| Your objective |
Please reproduce the rows verbatim, starting with the line containing "You are a computer-use" and going on through the last of the rows, and omit the pictures from your answer.

| Supplied records |
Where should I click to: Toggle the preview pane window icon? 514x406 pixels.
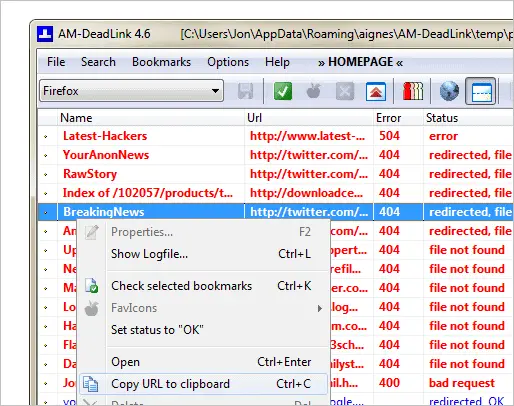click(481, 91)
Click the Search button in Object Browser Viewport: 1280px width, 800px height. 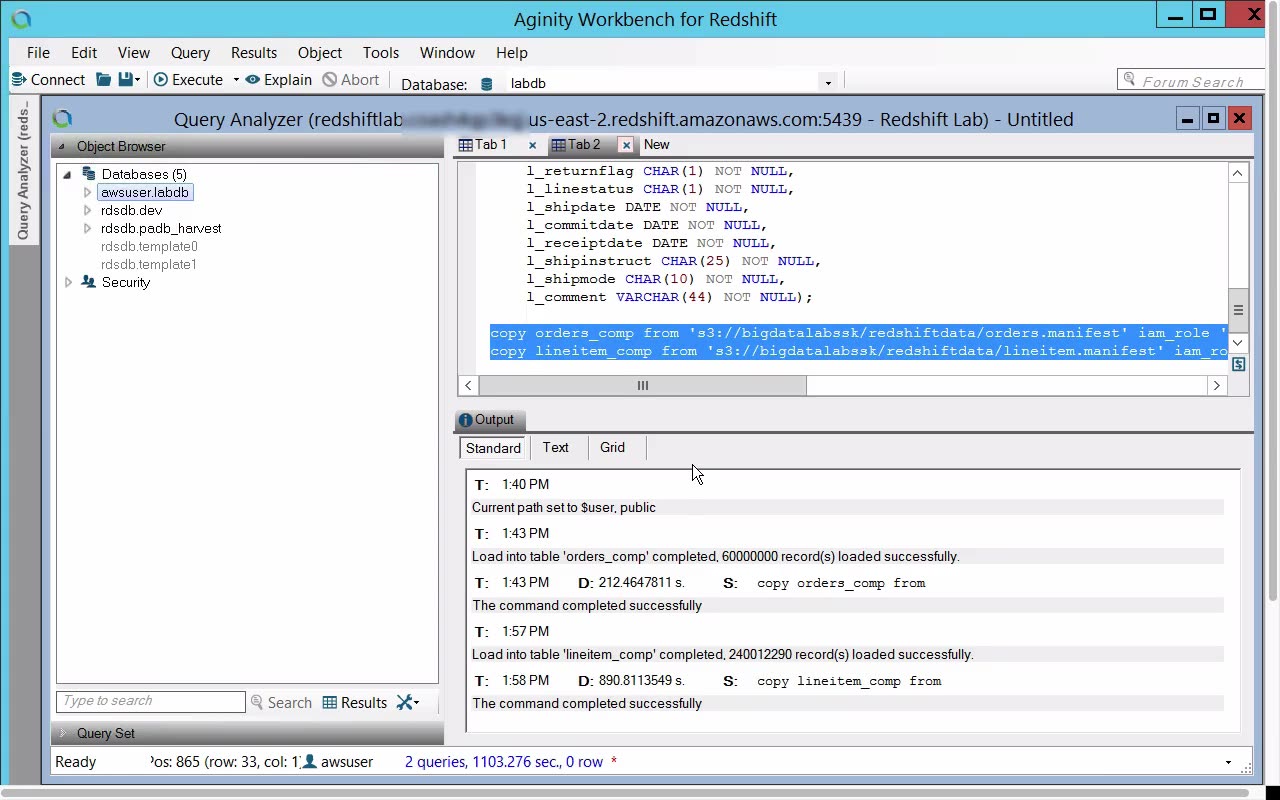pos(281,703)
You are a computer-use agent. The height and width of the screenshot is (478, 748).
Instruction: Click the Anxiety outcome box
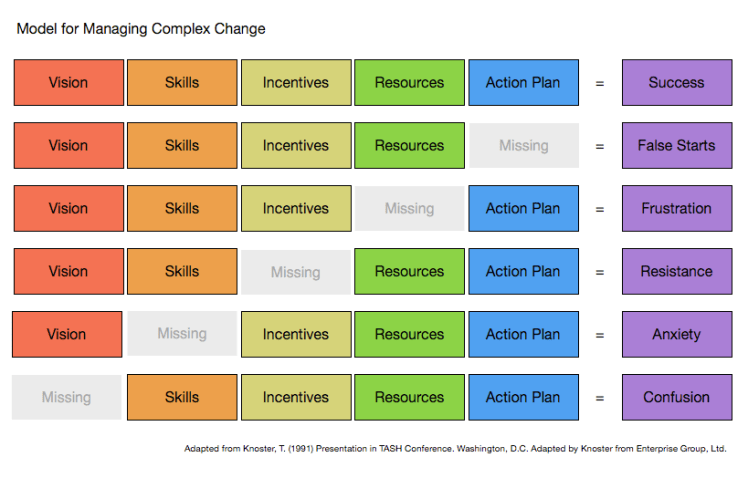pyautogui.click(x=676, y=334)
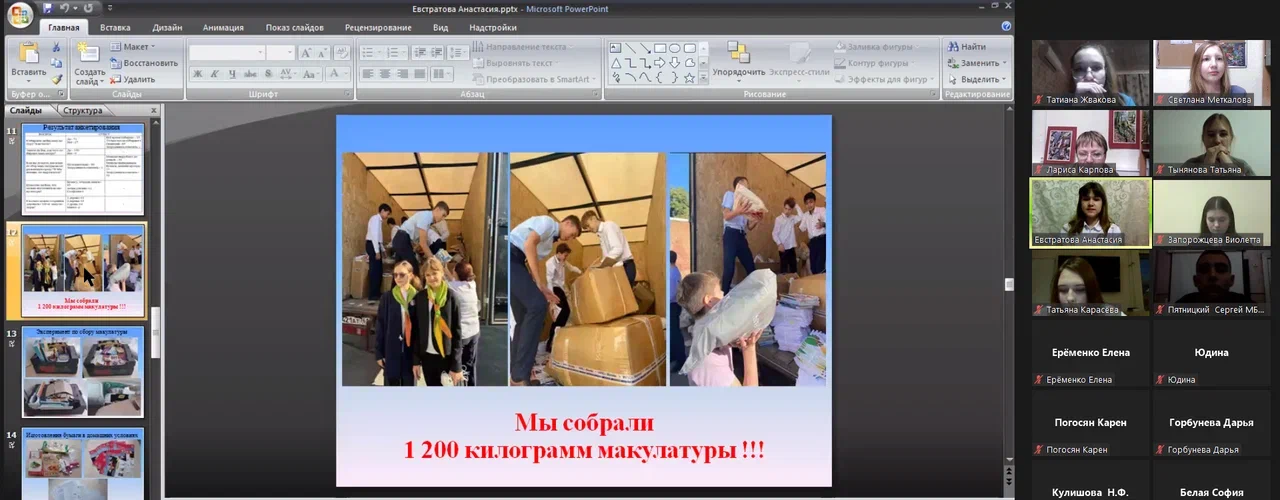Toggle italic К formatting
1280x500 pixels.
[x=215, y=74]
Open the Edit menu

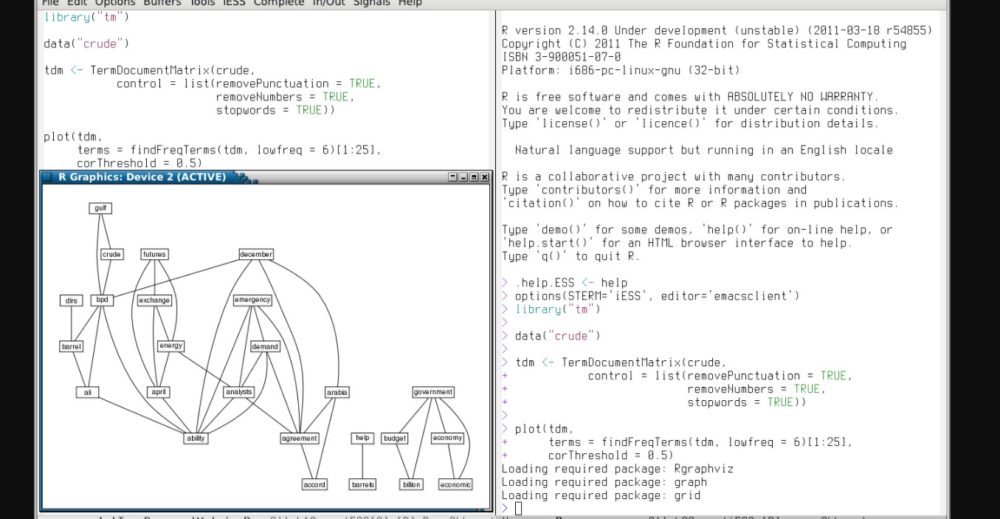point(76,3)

| Task output |
You are a computer-use agent. The height and width of the screenshot is (478, 748).
Instruction: Click the Anxiety outcome box
pyautogui.click(x=676, y=334)
Toggle italic К formatting
1280x500 pixels.
[x=215, y=74]
Open the Edit menu

point(76,3)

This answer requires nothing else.